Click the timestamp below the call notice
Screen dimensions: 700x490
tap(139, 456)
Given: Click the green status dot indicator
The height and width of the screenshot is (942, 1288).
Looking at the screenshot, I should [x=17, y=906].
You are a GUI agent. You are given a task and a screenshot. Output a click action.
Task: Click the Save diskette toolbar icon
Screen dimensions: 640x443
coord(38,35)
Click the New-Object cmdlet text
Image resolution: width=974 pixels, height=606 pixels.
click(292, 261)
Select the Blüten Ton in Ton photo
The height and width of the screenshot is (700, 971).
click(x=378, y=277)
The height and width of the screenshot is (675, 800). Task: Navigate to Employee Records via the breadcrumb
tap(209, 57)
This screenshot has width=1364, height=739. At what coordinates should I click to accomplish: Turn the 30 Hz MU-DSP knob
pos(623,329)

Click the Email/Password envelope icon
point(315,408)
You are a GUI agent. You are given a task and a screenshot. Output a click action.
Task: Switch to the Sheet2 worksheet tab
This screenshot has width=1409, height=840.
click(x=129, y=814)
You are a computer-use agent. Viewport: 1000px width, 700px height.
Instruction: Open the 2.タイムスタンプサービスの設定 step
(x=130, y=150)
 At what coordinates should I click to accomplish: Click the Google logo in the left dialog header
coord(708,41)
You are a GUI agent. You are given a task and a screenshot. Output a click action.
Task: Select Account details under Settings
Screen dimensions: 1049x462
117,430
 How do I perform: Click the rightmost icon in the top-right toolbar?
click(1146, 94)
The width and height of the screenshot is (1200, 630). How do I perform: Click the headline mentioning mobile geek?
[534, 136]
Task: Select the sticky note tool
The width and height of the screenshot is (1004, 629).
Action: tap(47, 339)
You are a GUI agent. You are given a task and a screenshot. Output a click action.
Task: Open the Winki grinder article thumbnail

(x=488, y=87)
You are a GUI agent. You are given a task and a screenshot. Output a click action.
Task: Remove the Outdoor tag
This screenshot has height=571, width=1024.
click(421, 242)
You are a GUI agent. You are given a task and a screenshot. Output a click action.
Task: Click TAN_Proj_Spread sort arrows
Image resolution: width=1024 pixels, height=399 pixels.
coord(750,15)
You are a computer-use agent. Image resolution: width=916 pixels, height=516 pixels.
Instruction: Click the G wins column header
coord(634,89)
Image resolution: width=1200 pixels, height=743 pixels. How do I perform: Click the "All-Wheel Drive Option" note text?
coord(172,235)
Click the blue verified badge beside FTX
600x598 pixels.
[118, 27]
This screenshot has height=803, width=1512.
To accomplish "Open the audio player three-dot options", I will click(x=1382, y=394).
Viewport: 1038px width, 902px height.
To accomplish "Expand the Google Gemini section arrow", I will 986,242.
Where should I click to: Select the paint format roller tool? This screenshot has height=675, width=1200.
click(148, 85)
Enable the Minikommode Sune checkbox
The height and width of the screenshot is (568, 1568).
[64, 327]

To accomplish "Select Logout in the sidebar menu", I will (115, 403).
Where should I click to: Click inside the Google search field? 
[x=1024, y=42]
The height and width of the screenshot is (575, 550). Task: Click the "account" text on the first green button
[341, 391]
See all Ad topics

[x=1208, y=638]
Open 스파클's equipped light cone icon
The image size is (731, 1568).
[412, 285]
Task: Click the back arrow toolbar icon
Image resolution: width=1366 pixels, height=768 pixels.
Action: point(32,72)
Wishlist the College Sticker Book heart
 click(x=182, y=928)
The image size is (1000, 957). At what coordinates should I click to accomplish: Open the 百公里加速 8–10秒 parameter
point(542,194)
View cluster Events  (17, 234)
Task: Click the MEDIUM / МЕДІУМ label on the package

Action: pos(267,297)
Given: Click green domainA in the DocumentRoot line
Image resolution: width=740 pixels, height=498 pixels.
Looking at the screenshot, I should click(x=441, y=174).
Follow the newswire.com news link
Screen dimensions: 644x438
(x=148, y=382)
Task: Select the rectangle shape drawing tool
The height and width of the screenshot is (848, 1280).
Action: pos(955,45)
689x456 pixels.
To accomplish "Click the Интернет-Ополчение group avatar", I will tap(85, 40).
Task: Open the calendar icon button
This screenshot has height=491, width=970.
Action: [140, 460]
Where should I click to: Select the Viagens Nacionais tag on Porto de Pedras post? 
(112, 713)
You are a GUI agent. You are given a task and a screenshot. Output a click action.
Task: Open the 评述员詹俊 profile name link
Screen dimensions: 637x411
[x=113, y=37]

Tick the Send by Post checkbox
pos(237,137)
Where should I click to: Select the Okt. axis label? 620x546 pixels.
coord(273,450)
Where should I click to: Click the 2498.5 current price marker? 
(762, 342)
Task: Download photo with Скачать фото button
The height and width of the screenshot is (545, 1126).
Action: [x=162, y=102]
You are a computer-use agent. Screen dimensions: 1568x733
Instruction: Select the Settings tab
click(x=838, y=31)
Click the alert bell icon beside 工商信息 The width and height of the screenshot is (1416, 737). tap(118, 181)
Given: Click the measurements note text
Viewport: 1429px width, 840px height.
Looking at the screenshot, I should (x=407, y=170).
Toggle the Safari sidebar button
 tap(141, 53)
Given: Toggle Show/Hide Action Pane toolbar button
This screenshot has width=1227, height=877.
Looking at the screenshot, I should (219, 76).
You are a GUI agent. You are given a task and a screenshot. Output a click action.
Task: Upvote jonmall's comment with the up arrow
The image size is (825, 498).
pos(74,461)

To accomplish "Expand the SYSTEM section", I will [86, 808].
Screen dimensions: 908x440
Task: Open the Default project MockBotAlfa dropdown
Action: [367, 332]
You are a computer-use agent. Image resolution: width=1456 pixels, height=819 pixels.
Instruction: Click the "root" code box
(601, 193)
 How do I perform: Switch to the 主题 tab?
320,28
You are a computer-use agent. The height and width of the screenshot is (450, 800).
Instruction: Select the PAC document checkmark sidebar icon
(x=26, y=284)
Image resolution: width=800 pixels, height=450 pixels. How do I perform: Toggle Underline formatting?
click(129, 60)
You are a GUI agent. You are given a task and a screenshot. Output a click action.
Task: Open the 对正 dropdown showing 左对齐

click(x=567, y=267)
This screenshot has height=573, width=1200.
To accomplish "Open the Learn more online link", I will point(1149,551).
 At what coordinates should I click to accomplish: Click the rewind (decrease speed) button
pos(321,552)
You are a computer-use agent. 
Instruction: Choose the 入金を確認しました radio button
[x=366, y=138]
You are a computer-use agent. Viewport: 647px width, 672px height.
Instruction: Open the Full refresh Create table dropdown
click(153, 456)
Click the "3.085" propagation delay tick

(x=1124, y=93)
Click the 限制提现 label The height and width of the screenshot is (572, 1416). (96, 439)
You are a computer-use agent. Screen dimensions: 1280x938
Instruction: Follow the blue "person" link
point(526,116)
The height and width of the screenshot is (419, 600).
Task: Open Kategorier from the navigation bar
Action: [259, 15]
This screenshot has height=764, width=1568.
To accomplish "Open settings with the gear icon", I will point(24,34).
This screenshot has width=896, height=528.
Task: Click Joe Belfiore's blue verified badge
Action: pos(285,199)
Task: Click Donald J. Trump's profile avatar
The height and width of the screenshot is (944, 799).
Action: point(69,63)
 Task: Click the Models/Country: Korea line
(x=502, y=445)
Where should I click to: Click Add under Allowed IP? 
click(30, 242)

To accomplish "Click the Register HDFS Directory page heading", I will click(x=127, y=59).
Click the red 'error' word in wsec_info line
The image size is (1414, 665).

──────────────────────────────

THE PROBLEM: Word for word, restate each line of the material.

THE COMPLETED TASK:
Click the timestamp below the call notice
Screen dimensions: 700x490
tap(139, 456)
Given: Click the green status dot indicator
The height and width of the screenshot is (942, 1288).
Looking at the screenshot, I should [x=17, y=906].
You are a GUI agent. You are given a task and a screenshot. Output a click action.
Task: Click the Save diskette toolbar icon
Screen dimensions: 640x443
coord(38,35)
Click the New-Object cmdlet text
Image resolution: width=974 pixels, height=606 pixels.
click(292, 261)
Select the Blüten Ton in Ton photo
The height and width of the screenshot is (700, 971).
click(x=378, y=277)
The height and width of the screenshot is (675, 800). Task: Navigate to Employee Records via the breadcrumb
tap(209, 57)
This screenshot has width=1364, height=739. At what coordinates should I click to accomplish: Turn the 30 Hz MU-DSP knob
pos(623,329)

Click the Email/Password envelope icon
point(315,408)
You are a GUI agent. You are given a task and a screenshot. Output a click action.
Task: Switch to the Sheet2 worksheet tab
This screenshot has width=1409, height=840.
click(x=129, y=814)
You are a computer-use agent. Viewport: 1000px width, 700px height.
Instruction: Open the 2.タイムスタンプサービスの設定 step
(x=130, y=150)
 At what coordinates should I click to accomplish: Click the Google logo in the left dialog header
coord(708,41)
You are a GUI agent. You are given a task and a screenshot. Output a click action.
Task: Select Account details under Settings
Screen dimensions: 1049x462
117,430
 How do I perform: Click the rightmost icon in the top-right toolbar?
click(1146, 94)
The width and height of the screenshot is (1200, 630). How do I perform: Click the headline mentioning mobile geek?
[534, 136]
Task: Select the sticky note tool
The width and height of the screenshot is (1004, 629).
Action: tap(47, 339)
You are a GUI agent. You are given a task and a screenshot. Output a click action.
Task: Open the Winki grinder article thumbnail

(x=488, y=87)
You are a GUI agent. You are given a task and a screenshot. Output a click action.
Task: Remove the Outdoor tag
This screenshot has height=571, width=1024.
click(421, 242)
You are a GUI agent. You are given a task and a screenshot. Output a click action.
Task: Click TAN_Proj_Spread sort arrows
Image resolution: width=1024 pixels, height=399 pixels.
coord(750,15)
You are a computer-use agent. Image resolution: width=916 pixels, height=516 pixels.
Instruction: Click the G wins column header
coord(634,89)
Image resolution: width=1200 pixels, height=743 pixels. How do I perform: Click the "All-Wheel Drive Option" note text?
coord(172,235)
Click the blue verified badge beside FTX
600x598 pixels.
[118, 27]
This screenshot has height=803, width=1512.
To accomplish "Open the audio player three-dot options", I will click(x=1382, y=394).
Viewport: 1038px width, 902px height.
To accomplish "Expand the Google Gemini section arrow", I will 986,242.
Where should I click to: Select the paint format roller tool? This screenshot has height=675, width=1200.
click(148, 85)
Enable the Minikommode Sune checkbox
The height and width of the screenshot is (568, 1568).
[64, 327]

To accomplish "Select Logout in the sidebar menu", I will (115, 403).
Where should I click to: Click inside the Google search field? 
[x=1024, y=42]
The height and width of the screenshot is (575, 550). Task: Click the "account" text on the first green button
[341, 391]
See all Ad topics

[x=1208, y=638]
Open 스파클's equipped light cone icon
The image size is (731, 1568).
[412, 285]
Task: Click the back arrow toolbar icon
Image resolution: width=1366 pixels, height=768 pixels.
Action: point(32,72)
Wishlist the College Sticker Book heart
 click(x=182, y=928)
The image size is (1000, 957). At what coordinates should I click to accomplish: Open the 百公里加速 8–10秒 parameter
point(542,194)
View cluster Events  (17, 234)
Task: Click the MEDIUM / МЕДІУМ label on the package

Action: pos(267,297)
Given: Click green domainA in the DocumentRoot line
Image resolution: width=740 pixels, height=498 pixels.
Looking at the screenshot, I should click(x=441, y=174).
Follow the newswire.com news link
Screen dimensions: 644x438
(x=148, y=382)
Task: Select the rectangle shape drawing tool
The height and width of the screenshot is (848, 1280).
Action: pos(955,45)
689x456 pixels.
To accomplish "Click the Интернет-Ополчение group avatar", I will tap(85, 40).
Task: Open the calendar icon button
This screenshot has height=491, width=970.
Action: [140, 460]
Where should I click to: Select the Viagens Nacionais tag on Porto de Pedras post? 
(112, 713)
You are a GUI agent. You are given a task and a screenshot. Output a click action.
Task: Open the 评述员詹俊 profile name link
Screen dimensions: 637x411
[x=113, y=37]

Tick the Send by Post checkbox
pos(237,137)
Where should I click to: Select the Okt. axis label? 620x546 pixels.
coord(273,450)
Where should I click to: Click the 2498.5 current price marker? 
(762, 342)
Task: Download photo with Скачать фото button
The height and width of the screenshot is (545, 1126).
Action: [x=162, y=102]
You are a computer-use agent. Screen dimensions: 1568x733
Instruction: Select the Settings tab
click(x=838, y=31)
Click the alert bell icon beside 工商信息 The width and height of the screenshot is (1416, 737). tap(118, 181)
Given: Click the measurements note text
Viewport: 1429px width, 840px height.
Looking at the screenshot, I should (x=407, y=170).
Toggle the Safari sidebar button
 tap(141, 53)
Given: Toggle Show/Hide Action Pane toolbar button
This screenshot has width=1227, height=877.
Looking at the screenshot, I should (219, 76).
You are a GUI agent. You are given a task and a screenshot. Output a click action.
Task: Upvote jonmall's comment with the up arrow
The image size is (825, 498).
pos(74,461)

To accomplish "Expand the SYSTEM section", I will [86, 808].
Screen dimensions: 908x440
Task: Open the Default project MockBotAlfa dropdown
Action: [367, 332]
You are a computer-use agent. Image resolution: width=1456 pixels, height=819 pixels.
Instruction: Click the "root" code box
(601, 193)
 How do I perform: Switch to the 主题 tab?
320,28
You are a computer-use agent. The height and width of the screenshot is (450, 800).
Instruction: Select the PAC document checkmark sidebar icon
(x=26, y=284)
Image resolution: width=800 pixels, height=450 pixels. How do I perform: Toggle Underline formatting?
click(129, 60)
You are a GUI agent. You are given a task and a screenshot. Output a click action.
Task: Open the 对正 dropdown showing 左对齐

click(x=567, y=267)
This screenshot has height=573, width=1200.
To accomplish "Open the Learn more online link", I will point(1149,551).
 At what coordinates should I click to accomplish: Click the rewind (decrease speed) button
pos(321,552)
You are a computer-use agent. 
Instruction: Choose the 入金を確認しました radio button
[x=366, y=138]
You are a computer-use agent. Viewport: 647px width, 672px height.
Instruction: Open the Full refresh Create table dropdown
click(153, 456)
Click the "3.085" propagation delay tick

(x=1124, y=93)
Click the 限制提现 label The height and width of the screenshot is (572, 1416). (96, 439)
You are a computer-use agent. Screen dimensions: 1280x938
Instruction: Follow the blue "person" link
point(526,116)
The height and width of the screenshot is (419, 600).
Task: Open Kategorier from the navigation bar
Action: [259, 15]
This screenshot has height=764, width=1568.
To accomplish "Open settings with the gear icon", I will point(24,34).
This screenshot has width=896, height=528.
Task: Click Joe Belfiore's blue verified badge
Action: pos(285,199)
Task: Click Donald J. Trump's profile avatar
The height and width of the screenshot is (944, 799).
Action: point(69,63)
 Task: Click the Models/Country: Korea line
(x=502, y=445)
Where should I click to: Click Add under Allowed IP? 
click(30, 242)

To accomplish "Click the Register HDFS Directory page heading", I will click(x=127, y=59).
Click the red 'error' word in wsec_info line
The image size is (1414, 665).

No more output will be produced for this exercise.